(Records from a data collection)
════════════════════
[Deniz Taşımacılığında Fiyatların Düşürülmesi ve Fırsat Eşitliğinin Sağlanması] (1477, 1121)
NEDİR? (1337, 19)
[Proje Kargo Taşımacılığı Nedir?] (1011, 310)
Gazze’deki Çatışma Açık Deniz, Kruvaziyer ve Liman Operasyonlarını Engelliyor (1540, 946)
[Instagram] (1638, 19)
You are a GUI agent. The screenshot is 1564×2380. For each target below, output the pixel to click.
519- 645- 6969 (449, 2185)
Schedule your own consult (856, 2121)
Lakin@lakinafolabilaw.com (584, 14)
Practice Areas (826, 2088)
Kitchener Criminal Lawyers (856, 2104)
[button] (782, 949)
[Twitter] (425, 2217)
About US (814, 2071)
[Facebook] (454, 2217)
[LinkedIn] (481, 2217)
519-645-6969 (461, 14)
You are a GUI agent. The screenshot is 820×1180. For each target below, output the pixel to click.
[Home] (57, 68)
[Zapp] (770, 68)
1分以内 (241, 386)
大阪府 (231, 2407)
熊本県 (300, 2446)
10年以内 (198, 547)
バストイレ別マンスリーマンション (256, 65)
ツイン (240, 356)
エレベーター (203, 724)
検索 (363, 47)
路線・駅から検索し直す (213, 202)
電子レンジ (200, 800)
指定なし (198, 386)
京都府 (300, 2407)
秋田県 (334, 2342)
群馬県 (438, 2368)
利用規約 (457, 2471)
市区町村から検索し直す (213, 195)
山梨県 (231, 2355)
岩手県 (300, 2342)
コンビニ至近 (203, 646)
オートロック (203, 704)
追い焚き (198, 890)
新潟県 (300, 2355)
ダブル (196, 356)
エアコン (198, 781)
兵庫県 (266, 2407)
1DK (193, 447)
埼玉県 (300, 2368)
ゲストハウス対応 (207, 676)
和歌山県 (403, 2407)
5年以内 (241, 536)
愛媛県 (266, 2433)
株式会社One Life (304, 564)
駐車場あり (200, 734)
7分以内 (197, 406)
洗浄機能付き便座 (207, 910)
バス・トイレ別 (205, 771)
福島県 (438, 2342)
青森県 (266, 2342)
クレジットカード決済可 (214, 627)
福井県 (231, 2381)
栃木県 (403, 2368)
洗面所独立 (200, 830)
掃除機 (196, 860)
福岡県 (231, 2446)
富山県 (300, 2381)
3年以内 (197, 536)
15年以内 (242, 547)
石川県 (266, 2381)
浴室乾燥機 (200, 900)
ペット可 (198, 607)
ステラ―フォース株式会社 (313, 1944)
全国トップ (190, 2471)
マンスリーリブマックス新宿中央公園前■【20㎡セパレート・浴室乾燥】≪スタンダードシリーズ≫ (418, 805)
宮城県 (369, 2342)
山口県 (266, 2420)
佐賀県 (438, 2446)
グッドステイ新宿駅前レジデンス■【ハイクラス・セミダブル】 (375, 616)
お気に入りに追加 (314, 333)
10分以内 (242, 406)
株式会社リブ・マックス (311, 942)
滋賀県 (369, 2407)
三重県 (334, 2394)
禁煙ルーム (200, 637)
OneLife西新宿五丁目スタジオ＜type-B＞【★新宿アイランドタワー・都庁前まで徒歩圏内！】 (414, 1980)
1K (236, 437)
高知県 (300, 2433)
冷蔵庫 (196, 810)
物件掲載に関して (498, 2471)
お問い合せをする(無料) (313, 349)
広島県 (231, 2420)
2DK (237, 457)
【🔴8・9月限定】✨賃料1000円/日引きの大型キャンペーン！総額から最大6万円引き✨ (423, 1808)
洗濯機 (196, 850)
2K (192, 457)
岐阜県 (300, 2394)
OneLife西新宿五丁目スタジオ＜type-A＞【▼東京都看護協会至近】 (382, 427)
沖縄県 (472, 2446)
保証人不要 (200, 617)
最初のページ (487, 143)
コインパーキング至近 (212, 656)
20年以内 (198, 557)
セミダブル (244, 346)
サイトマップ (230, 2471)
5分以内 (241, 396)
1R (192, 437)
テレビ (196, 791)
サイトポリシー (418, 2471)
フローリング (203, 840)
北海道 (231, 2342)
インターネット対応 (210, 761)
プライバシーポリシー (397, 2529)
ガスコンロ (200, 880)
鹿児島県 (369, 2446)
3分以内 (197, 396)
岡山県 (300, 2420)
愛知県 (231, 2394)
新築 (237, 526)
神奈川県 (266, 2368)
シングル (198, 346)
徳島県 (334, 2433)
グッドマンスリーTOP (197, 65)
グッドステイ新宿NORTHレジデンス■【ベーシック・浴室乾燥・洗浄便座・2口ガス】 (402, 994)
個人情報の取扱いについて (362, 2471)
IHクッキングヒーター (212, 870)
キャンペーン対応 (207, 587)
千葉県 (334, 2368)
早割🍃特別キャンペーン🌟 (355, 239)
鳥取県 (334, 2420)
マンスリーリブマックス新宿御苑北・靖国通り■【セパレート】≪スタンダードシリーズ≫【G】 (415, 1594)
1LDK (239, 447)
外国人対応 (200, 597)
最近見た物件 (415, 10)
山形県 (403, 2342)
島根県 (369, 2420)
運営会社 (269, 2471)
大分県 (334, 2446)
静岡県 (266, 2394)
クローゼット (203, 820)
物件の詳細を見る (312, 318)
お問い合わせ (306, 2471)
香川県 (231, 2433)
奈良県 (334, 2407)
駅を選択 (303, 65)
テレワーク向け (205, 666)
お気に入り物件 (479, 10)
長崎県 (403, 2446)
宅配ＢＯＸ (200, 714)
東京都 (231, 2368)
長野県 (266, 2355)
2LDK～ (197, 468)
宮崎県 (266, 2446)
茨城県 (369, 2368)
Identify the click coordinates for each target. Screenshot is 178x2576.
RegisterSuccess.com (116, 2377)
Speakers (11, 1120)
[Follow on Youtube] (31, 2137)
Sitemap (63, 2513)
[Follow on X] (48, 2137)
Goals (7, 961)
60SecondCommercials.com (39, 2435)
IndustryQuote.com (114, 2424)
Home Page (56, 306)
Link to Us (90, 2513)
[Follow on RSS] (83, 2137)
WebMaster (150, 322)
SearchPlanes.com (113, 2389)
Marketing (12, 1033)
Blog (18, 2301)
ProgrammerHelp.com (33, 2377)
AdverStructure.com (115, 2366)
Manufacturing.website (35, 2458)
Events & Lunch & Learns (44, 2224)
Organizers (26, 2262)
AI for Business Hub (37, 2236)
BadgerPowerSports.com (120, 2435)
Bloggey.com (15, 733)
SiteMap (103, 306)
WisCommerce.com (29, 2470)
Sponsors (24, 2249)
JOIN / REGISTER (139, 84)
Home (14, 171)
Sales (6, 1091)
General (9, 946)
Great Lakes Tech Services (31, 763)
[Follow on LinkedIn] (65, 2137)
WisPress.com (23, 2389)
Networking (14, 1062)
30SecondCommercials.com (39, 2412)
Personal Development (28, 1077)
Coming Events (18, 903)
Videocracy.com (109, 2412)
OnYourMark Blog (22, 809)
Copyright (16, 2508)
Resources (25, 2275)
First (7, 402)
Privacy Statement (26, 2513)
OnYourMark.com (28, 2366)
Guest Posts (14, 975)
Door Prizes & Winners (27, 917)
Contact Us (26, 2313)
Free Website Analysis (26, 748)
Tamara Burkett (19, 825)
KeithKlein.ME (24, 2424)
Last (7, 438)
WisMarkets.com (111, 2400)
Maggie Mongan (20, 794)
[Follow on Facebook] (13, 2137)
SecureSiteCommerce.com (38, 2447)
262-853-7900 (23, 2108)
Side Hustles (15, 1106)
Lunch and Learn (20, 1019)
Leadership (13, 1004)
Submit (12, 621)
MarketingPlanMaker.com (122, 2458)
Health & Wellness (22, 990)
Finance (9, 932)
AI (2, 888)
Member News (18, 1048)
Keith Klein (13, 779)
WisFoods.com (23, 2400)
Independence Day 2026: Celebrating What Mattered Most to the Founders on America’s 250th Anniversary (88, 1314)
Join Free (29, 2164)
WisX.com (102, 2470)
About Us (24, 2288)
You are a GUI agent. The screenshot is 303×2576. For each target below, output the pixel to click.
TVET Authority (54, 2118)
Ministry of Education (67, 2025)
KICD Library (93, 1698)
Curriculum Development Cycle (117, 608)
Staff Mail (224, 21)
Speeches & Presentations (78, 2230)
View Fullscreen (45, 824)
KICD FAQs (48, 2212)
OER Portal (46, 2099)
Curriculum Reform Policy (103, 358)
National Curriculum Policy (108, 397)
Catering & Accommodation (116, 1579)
════════════════════
• _WHAT YOU SHOULD DO_
Reproduce exactly the lines above from the line with "[LinkedIn] (481, 2217)" to the line with "利用規約 (457, 2471)", including both, and add nothing.

• _RESPONSE BOX_
[LinkedIn] (481, 2217)
519-645-6969 (461, 14)
You are a GUI agent. The screenshot is 820×1180. For each target below, output the pixel to click.
[Home] (57, 68)
[Zapp] (770, 68)
1分以内 (241, 386)
大阪府 (231, 2407)
熊本県 (300, 2446)
10年以内 (198, 547)
バストイレ別マンスリーマンション (256, 65)
ツイン (240, 356)
エレベーター (203, 724)
検索 (363, 47)
路線・駅から検索し直す (213, 202)
電子レンジ (200, 800)
指定なし (198, 386)
京都府 (300, 2407)
秋田県 (334, 2342)
群馬県 (438, 2368)
利用規約 (457, 2471)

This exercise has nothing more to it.